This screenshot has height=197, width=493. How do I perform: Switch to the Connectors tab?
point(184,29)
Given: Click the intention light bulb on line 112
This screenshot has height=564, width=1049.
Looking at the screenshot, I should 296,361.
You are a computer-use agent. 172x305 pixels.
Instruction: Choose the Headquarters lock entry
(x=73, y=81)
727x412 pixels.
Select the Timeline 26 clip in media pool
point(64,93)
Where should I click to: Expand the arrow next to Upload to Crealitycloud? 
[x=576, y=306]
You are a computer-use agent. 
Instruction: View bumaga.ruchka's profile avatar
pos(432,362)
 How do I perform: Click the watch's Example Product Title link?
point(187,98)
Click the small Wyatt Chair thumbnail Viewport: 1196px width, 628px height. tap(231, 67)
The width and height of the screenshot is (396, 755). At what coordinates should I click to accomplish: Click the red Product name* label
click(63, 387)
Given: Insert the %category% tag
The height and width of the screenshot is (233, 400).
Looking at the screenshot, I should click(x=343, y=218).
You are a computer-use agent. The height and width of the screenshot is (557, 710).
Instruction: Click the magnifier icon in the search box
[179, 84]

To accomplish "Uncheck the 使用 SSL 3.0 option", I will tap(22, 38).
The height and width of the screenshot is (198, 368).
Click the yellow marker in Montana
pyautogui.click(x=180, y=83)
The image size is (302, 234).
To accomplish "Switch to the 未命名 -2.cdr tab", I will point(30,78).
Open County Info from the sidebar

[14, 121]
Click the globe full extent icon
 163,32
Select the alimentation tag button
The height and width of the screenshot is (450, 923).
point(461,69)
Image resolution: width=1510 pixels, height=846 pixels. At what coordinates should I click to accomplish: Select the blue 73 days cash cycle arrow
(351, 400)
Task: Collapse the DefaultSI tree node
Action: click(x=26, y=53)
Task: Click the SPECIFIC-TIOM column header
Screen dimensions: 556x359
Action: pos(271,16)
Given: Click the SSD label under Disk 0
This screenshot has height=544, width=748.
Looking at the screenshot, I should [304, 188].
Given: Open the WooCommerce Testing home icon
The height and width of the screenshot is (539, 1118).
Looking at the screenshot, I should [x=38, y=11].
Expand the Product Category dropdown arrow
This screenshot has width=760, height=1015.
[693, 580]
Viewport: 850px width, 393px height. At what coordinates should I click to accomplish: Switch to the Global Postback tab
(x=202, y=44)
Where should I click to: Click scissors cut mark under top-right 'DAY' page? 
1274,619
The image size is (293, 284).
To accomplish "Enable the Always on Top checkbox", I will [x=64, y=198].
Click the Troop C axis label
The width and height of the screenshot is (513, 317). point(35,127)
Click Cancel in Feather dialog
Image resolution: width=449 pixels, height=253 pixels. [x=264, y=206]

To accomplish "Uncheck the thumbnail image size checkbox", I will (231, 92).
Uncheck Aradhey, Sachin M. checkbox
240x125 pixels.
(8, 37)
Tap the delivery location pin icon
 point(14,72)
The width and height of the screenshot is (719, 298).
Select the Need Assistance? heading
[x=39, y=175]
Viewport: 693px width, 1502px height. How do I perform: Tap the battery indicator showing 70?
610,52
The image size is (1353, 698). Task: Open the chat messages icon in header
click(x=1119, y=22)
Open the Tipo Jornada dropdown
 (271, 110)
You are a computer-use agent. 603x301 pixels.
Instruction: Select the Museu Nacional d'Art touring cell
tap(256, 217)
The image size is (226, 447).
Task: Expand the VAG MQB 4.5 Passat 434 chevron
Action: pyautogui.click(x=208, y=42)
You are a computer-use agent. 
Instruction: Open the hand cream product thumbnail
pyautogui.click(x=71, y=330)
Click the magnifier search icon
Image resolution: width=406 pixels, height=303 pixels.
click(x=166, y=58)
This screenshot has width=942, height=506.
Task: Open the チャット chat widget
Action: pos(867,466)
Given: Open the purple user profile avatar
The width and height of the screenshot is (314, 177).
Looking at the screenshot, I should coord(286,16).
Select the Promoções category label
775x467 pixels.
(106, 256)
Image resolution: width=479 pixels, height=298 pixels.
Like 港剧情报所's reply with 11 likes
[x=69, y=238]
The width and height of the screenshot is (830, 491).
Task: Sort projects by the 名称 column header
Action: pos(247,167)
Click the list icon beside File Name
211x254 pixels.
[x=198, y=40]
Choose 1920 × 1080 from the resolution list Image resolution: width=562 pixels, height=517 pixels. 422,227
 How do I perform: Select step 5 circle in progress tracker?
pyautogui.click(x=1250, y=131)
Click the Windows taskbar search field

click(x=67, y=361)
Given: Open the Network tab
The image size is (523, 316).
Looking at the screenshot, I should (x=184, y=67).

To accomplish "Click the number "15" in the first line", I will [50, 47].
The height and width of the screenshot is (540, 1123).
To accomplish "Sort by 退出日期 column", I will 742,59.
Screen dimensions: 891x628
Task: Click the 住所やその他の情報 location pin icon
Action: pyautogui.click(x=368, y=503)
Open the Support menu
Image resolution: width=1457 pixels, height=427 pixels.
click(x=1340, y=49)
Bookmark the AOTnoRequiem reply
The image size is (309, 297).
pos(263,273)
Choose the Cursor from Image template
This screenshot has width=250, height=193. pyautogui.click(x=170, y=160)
----------------------------------------
Only the lines from the start of the material through the line containing "727x412 pixels." should be repeated, and they should be repeated exactly.

This screenshot has height=197, width=493. How do I perform: Switch to the Connectors tab?
point(184,29)
Given: Click the intention light bulb on line 112
This screenshot has height=564, width=1049.
Looking at the screenshot, I should 296,361.
You are a computer-use agent. 172x305 pixels.
Instruction: Choose the Headquarters lock entry
(x=73, y=81)
727x412 pixels.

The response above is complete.